Task statement: Can you edit these entries so that every "coordinates" becomes "position", with everything else left unchanged?

-- Begin --

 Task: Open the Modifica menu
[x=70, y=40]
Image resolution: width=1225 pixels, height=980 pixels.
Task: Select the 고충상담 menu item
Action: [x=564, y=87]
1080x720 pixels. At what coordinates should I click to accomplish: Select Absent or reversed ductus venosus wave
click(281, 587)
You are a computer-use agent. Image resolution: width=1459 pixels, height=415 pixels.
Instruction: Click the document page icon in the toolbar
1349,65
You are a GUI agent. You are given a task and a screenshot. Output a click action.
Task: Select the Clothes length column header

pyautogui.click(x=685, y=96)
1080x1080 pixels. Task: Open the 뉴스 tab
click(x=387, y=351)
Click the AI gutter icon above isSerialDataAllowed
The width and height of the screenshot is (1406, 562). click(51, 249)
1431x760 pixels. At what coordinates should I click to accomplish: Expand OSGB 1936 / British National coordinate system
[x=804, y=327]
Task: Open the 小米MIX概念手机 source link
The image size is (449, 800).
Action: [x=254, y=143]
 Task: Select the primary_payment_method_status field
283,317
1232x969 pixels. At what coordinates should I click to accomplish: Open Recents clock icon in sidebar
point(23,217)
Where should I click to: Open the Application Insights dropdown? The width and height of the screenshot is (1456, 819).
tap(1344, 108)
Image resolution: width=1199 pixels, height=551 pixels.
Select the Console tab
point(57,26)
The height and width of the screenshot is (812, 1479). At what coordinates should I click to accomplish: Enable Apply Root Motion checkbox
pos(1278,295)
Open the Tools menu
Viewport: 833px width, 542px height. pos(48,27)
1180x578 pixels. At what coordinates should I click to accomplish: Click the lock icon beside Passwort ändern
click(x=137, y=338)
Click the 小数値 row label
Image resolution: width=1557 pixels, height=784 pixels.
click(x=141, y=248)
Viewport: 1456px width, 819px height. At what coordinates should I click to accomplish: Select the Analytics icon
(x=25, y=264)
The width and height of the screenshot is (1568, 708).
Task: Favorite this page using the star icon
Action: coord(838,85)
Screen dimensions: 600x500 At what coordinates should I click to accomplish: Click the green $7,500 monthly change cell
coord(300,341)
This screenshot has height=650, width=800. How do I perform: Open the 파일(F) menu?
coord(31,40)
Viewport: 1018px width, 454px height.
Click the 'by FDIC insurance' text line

-- End --

Output:
 Task: Open the Modifica menu
[x=70, y=40]
Image resolution: width=1225 pixels, height=980 pixels.
Task: Select the 고충상담 menu item
Action: [x=564, y=87]
1080x720 pixels. At what position should I click to accomplish: Select Absent or reversed ductus venosus wave
click(281, 587)
You are a computer-use agent. Image resolution: width=1459 pixels, height=415 pixels.
Instruction: Click the document page icon in the toolbar
1349,65
You are a GUI agent. You are given a task and a screenshot. Output a click action.
Task: Select the Clothes length column header

pyautogui.click(x=685, y=96)
1080x1080 pixels. Task: Open the 뉴스 tab
click(x=387, y=351)
Click the AI gutter icon above isSerialDataAllowed
The width and height of the screenshot is (1406, 562). click(51, 249)
1431x760 pixels. At what position should I click to accomplish: Expand OSGB 1936 / British National coordinate system
[x=804, y=327]
Task: Open the 小米MIX概念手机 source link
The image size is (449, 800).
Action: [x=254, y=143]
 Task: Select the primary_payment_method_status field
283,317
1232x969 pixels. At what position should I click to accomplish: Open Recents clock icon in sidebar
point(23,217)
Where should I click to: Open the Application Insights dropdown? The width and height of the screenshot is (1456, 819).
tap(1344, 108)
Image resolution: width=1199 pixels, height=551 pixels.
Select the Console tab
point(57,26)
The height and width of the screenshot is (812, 1479). At what position should I click to accomplish: Enable Apply Root Motion checkbox
pos(1278,295)
Open the Tools menu
Viewport: 833px width, 542px height. pos(48,27)
1180x578 pixels. At what position should I click to accomplish: Click the lock icon beside Passwort ändern
click(x=137, y=338)
Click the 小数値 row label
Image resolution: width=1557 pixels, height=784 pixels.
click(x=141, y=248)
Viewport: 1456px width, 819px height. At what position should I click to accomplish: Select the Analytics icon
(x=25, y=264)
The width and height of the screenshot is (1568, 708).
Task: Favorite this page using the star icon
Action: coord(838,85)
Screen dimensions: 600x500 At what position should I click to accomplish: Click the green $7,500 monthly change cell
coord(300,341)
This screenshot has height=650, width=800. How do I perform: Open the 파일(F) menu?
coord(31,40)
Viewport: 1018px width, 454px height.
Click the 'by FDIC insurance' text line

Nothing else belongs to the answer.